Exercise:
Return, without pictures, the lines from the start of the data through the one that contains "Given: Expand the Display adaptors category".

Extracted information:
- - -
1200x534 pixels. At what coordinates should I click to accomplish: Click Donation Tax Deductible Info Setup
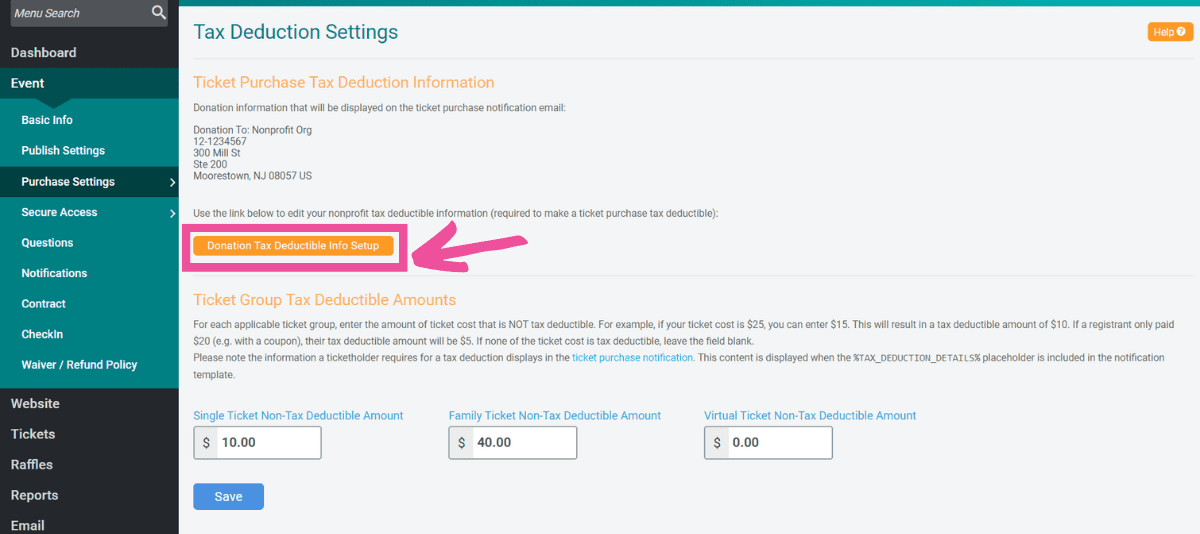pyautogui.click(x=293, y=246)
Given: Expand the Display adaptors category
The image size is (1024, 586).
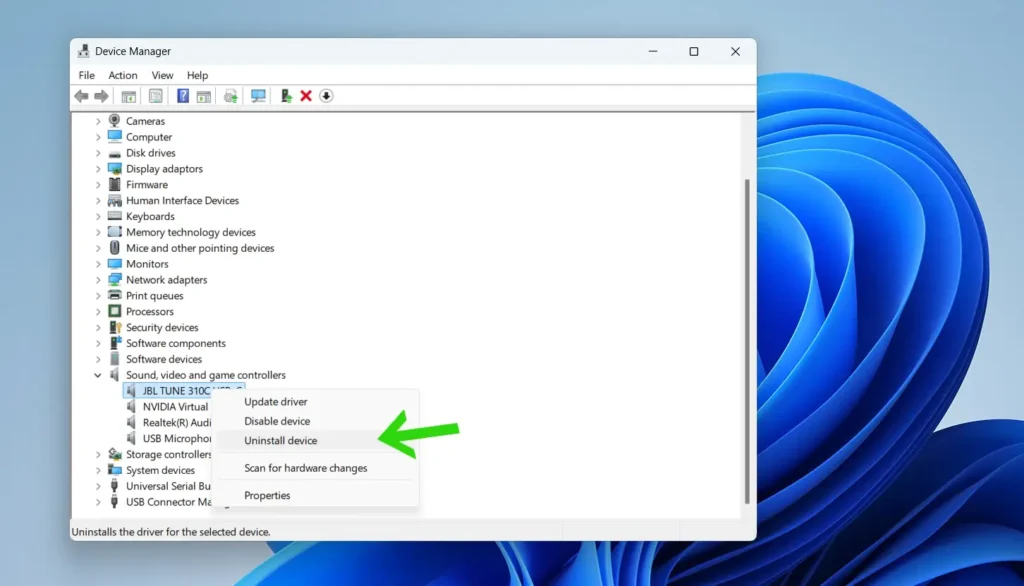Looking at the screenshot, I should [97, 168].
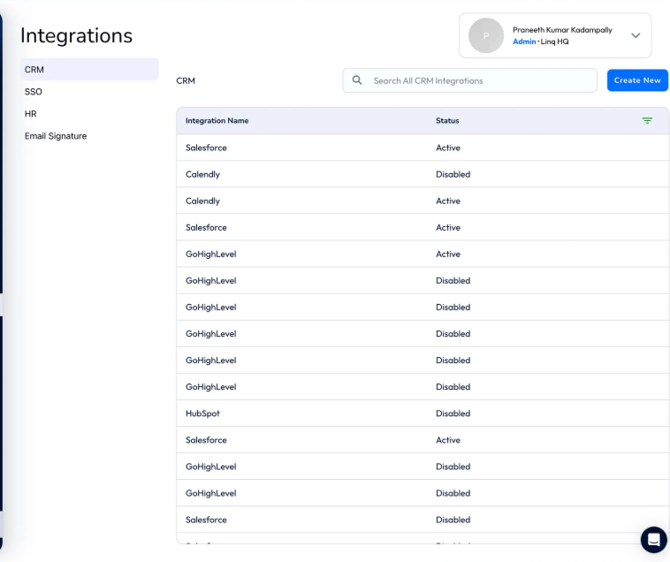Click the user avatar circle
The width and height of the screenshot is (670, 562).
click(x=486, y=36)
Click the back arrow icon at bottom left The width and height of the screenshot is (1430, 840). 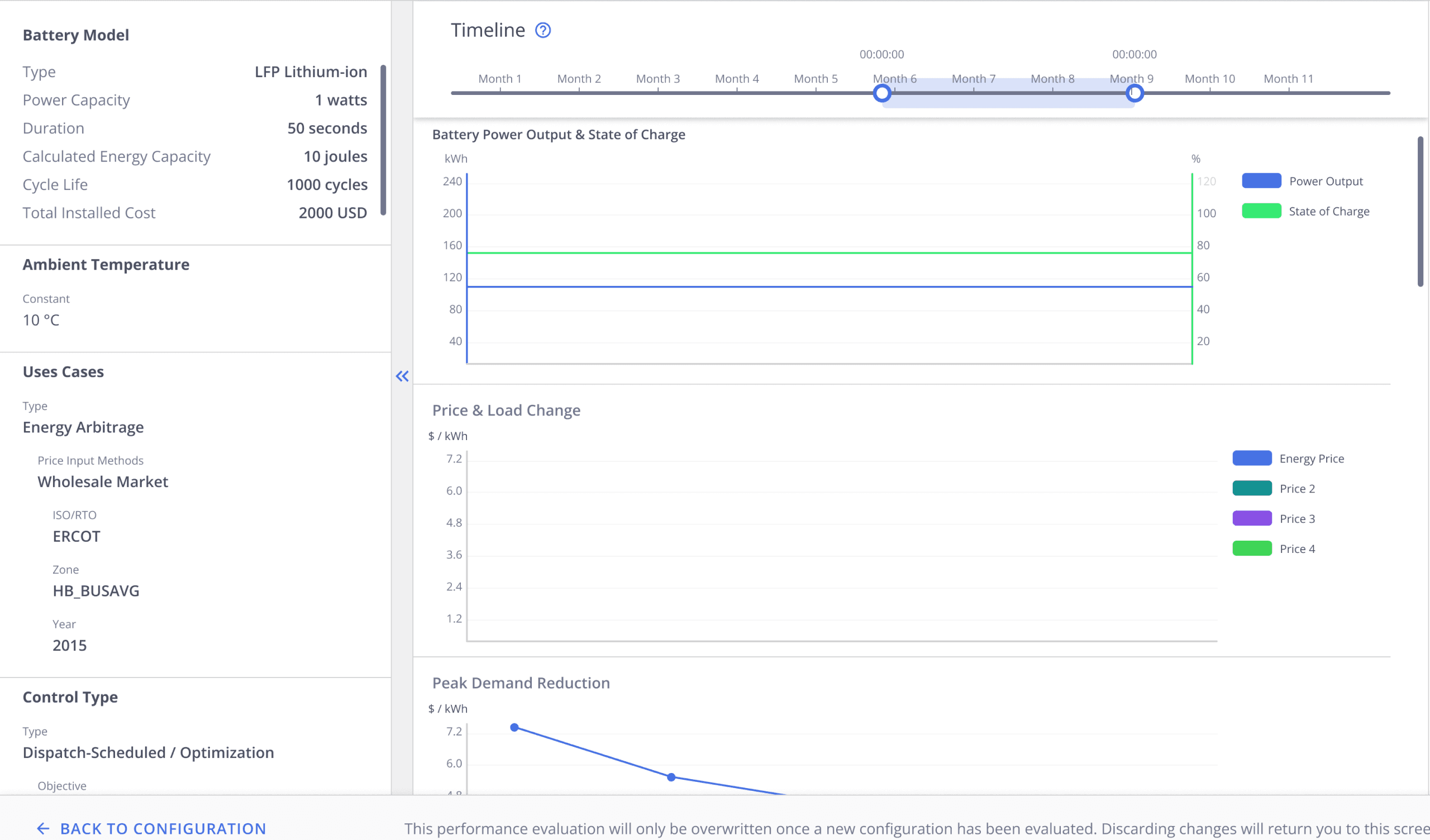click(43, 829)
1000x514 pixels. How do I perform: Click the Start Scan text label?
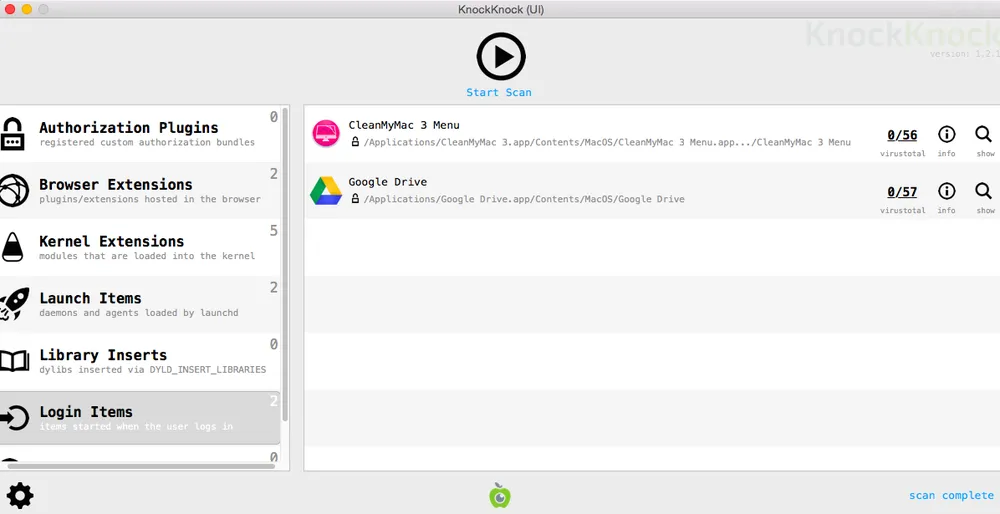499,92
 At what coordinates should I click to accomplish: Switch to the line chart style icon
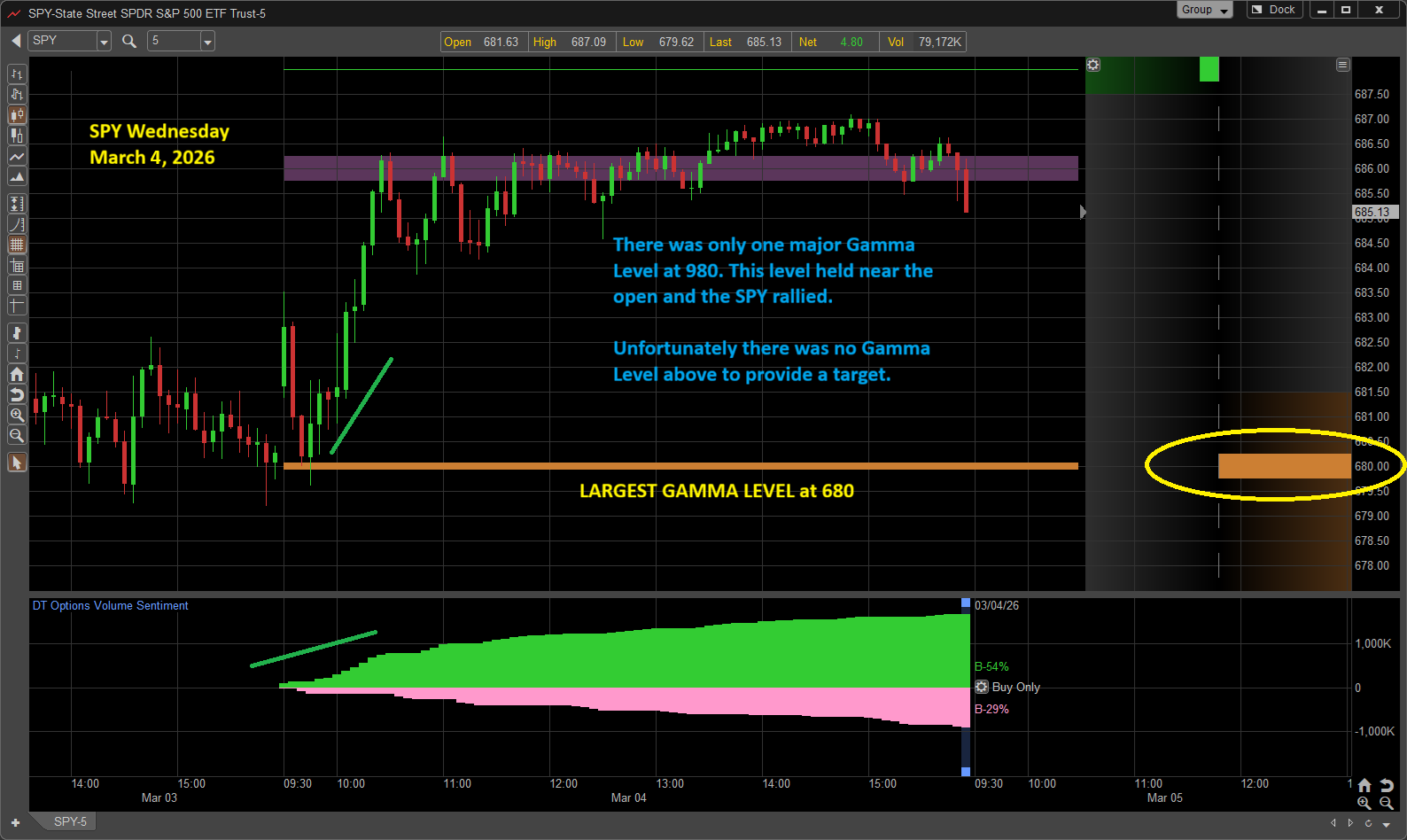pos(17,157)
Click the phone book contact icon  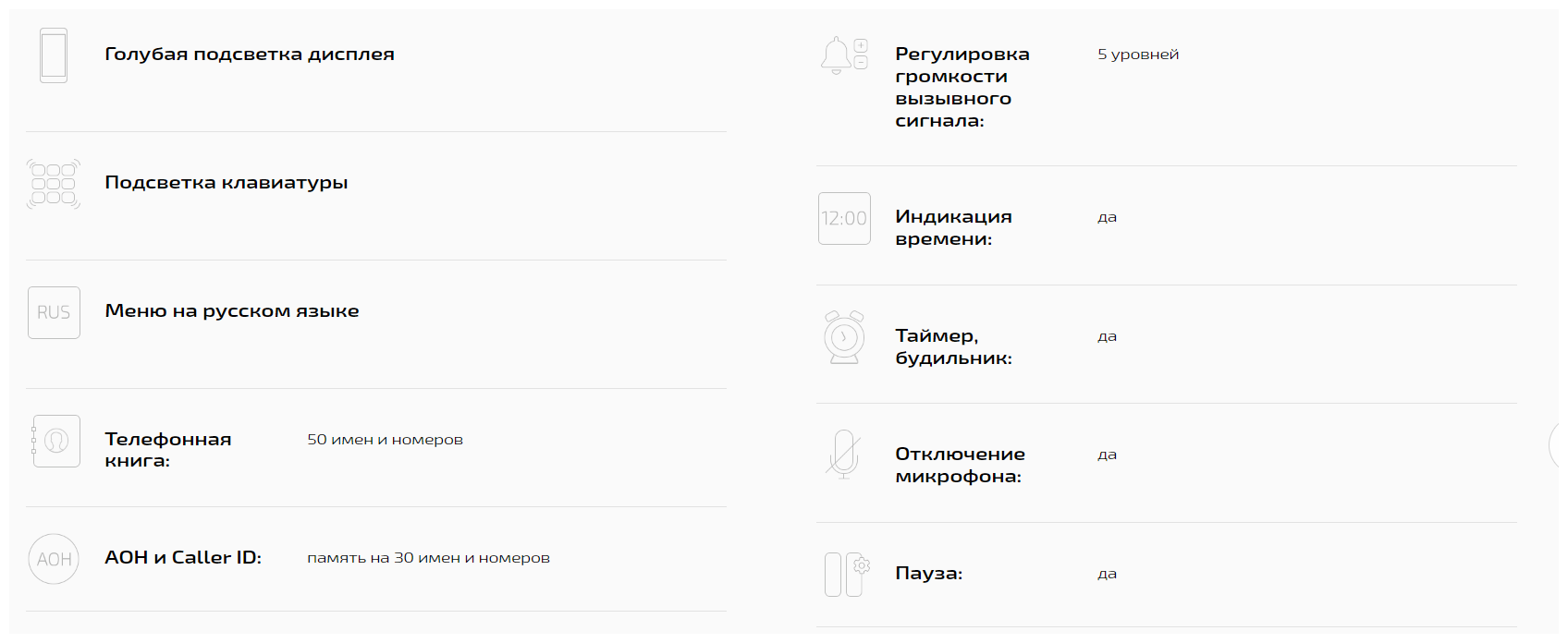[55, 441]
- - -
Answer for this exercise:
1200x534 pixels. At what coordinates should I click to accomplish: Click Donation Tax Deductible Info Setup
pyautogui.click(x=293, y=246)
Given: Expand the Display adaptors category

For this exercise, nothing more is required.